[Paper] Anka: A Domain-Specific Language for Reliable LLM Code Generation

Published: 3 weeks ago (December 29, 2025 at 12:28 AM EST)

4 min read

Source: arXiv

Source: arXiv - 2512.23214v1

Overview

The paper introduces Anka, a tiny domain‑specific language (DSL) built for data‑transformation pipelines, and shows that large language models (LLMs) can generate correct Anka code almost flawlessly—even when the model has never seen the language before. By constraining the syntax and making state changes explicit, Anka cuts the error rate of LLM‑driven code generation on multi‑step tasks by roughly 40 percentage points compared with Python.

Key Contributions

A purpose‑made DSL for data‑pipeline tasks that eliminates common sources of ambiguity (e.g., implicit variable lifetimes, flexible ordering).
Zero‑shot learning demonstration: Claude 3.5 Haiku achieves 99.9 % parse success and 95.8 % task accuracy without any fine‑tuning on Anka.
Empirical benchmark of 100 multi‑step problems showing a 100 % vs. 60 % accuracy gap between Anka and Python for the same LLM.
Cross‑model validation with GPT‑4o‑mini, confirming a 26.7‑point boost on multi‑step tasks when using Anka.
Open‑source release of the language implementation, benchmark suite, and evaluation harness to spur further research.

Methodology

Designing the DSL – The authors distilled a typical ETL (extract‑transform‑load) workflow into a handful of primitives (read, filter, map, join, write, etc.) with a strict, line‑oriented syntax.

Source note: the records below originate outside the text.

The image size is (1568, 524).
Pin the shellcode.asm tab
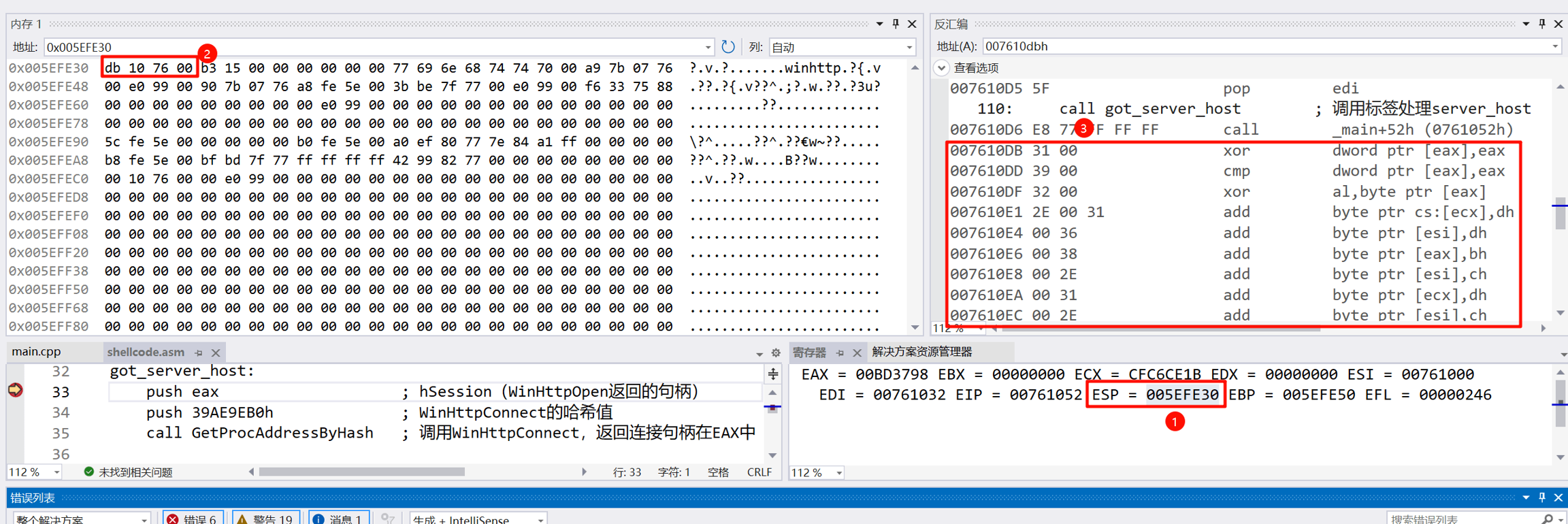199,353
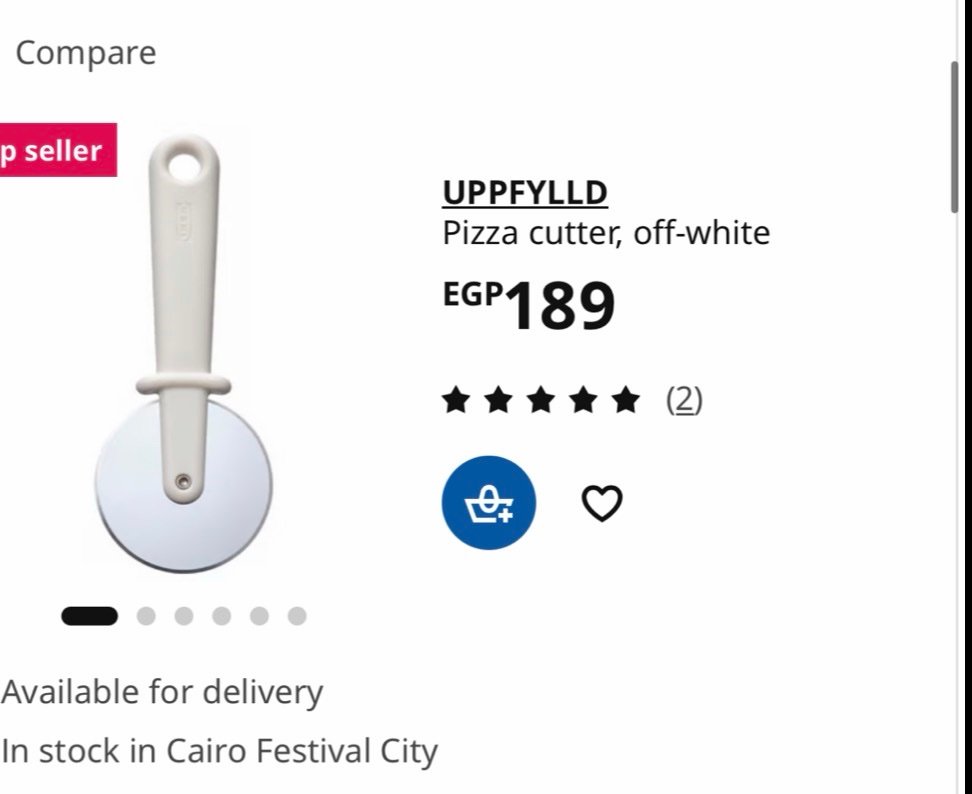
Task: Open the pizza cutter product image
Action: click(x=183, y=353)
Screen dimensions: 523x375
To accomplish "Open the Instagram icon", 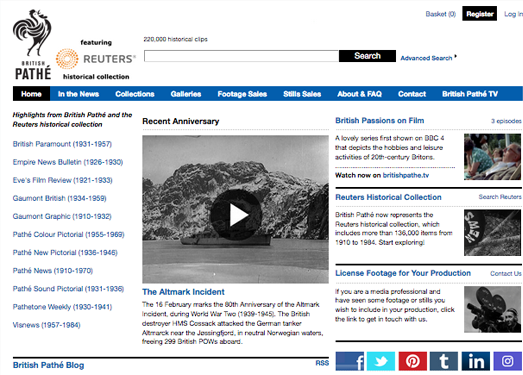I will tap(508, 361).
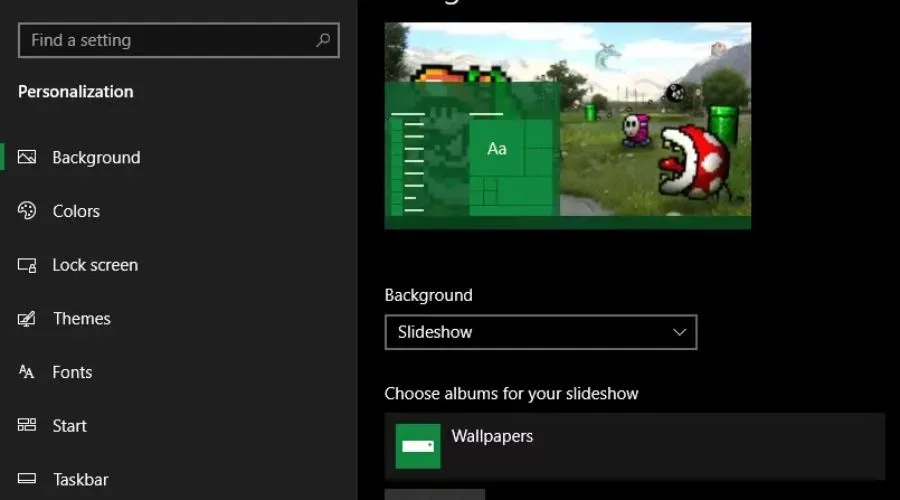Screen dimensions: 900x500
Task: Open the Themes section label
Action: 81,319
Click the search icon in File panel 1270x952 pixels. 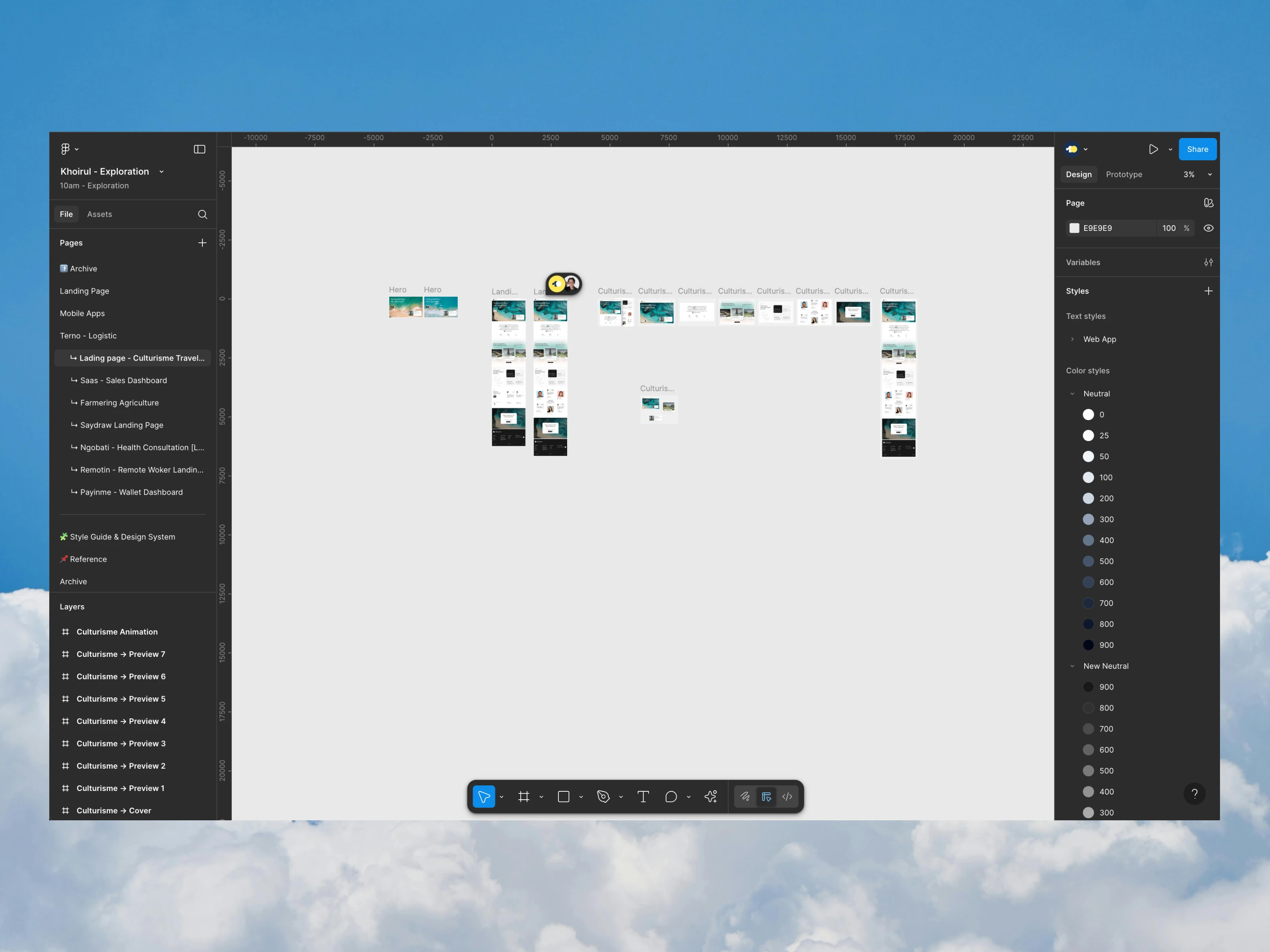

Each statement’s inputs and outputs are declared explicitly, so the model never has to guess which variable a later operation should consume.
Prompt engineering – For each benchmark problem, a short in‑context prompt supplies a few hand‑crafted Anka examples (the “training” data for the LLM) and a natural‑language description of the desired pipeline.
Zero‑shot generation – The LLM is asked to emit Anka code directly; no fine‑tuning or external tooling is involved.
Evaluation pipeline – Generated code is first parsed by the Anka interpreter (to catch syntax errors) and then executed against hidden test cases. Success is measured as parse success (syntactically valid) and task accuracy (produces the correct output).
Comparative baseline – The same prompts are used to ask the LLM to produce Python code for the identical tasks, allowing a head‑to‑head error analysis.

Results & Findings

Metric	Anka (Claude 3.5 Haiku)	Python (Claude 3.5 Haiku)	Python (GPT‑4o‑mini)
Parse success	99.9 %	92.3 %	94.1 %
Overall task accuracy	95.8 %	60.0 %	68.5 %
Multi‑step pipeline accuracy	100 %	60 %	73.3 %
Accuracy gain vs. Python	+35.8 pp	—	+27.3 pp

Key takeaways

The constrained syntax virtually eliminates syntactic mistakes, letting the LLM focus on the logical ordering of operations.
Even though the models have been trained on massive Python corpora, they struggle with implicit state handling, leading to frequent “variable not defined” or “wrong order” bugs.
The DSL’s explicit data flow makes the generation problem easier to solve with in‑context learning alone.

Practical Implications

Rapid prototyping of data pipelines – Teams can embed Anka (or a similar DSL) into internal tooling, letting developers describe transformations in plain English and receive ready‑to‑run pipeline code.
Reduced debugging overhead – Because the generated code parses cleanly and follows a deterministic execution order, the time spent hunting down LLM‑induced bugs drops dramatically.
Safer LLM integration – In regulated environments (finance, healthcare) where code correctness is non‑negotiable, a DSL acts as a guardrail, constraining the model to a vetted subset of operations.
Model‑agnostic benefits – The cross‑model validation suggests that any sufficiently capable LLM can leverage a well‑designed DSL, making the approach portable across vendor APIs.
Extensible to other domains – The same design principles (explicit state, limited primitives) could be applied to networking configs, cloud‑infra manifests, or UI layout specifications, turning LLMs into reliable code assistants for niche stacks.

Limitations & Future Work

Domain narrowness – Anka targets data‑transformation pipelines; its advantages may not transfer directly to more general programming tasks (e.g., algorithmic problem solving).
Learning curve for developers – Teams need to adopt a new syntax and tooling, which could be a barrier without strong incentives.
Scalability of the benchmark – The study uses 100 curated problems; larger, more diverse real‑world workloads could reveal edge cases.
Prompt dependence – Performance hinges on the quality of the few‑shot examples; automated prompt generation or curriculum learning remains unexplored.
Future directions – The authors propose expanding the DSL to cover streaming data, adding type inference, and investigating fine‑tuning LLMs on DSL corpora to push accuracy even higher.

Authors

Saif Khalfan Saif Al Mazrouei

Paper Information

arXiv ID: 2512.23214v1
Categories: cs.CL, cs.LG, cs.PL, cs.SE
Published: December 29, 2025
PDF: Download PDF

[Paper] Anka: A Domain-Specific Language for Reliable LLM Code Generation

Overview

Key Contributions

Methodology

Results & Findings

Key takeaways

Practical Implications

Limitations & Future Work

Authors

Paper Information

Related posts

[Paper] Do explanations generalize across large reasoning models?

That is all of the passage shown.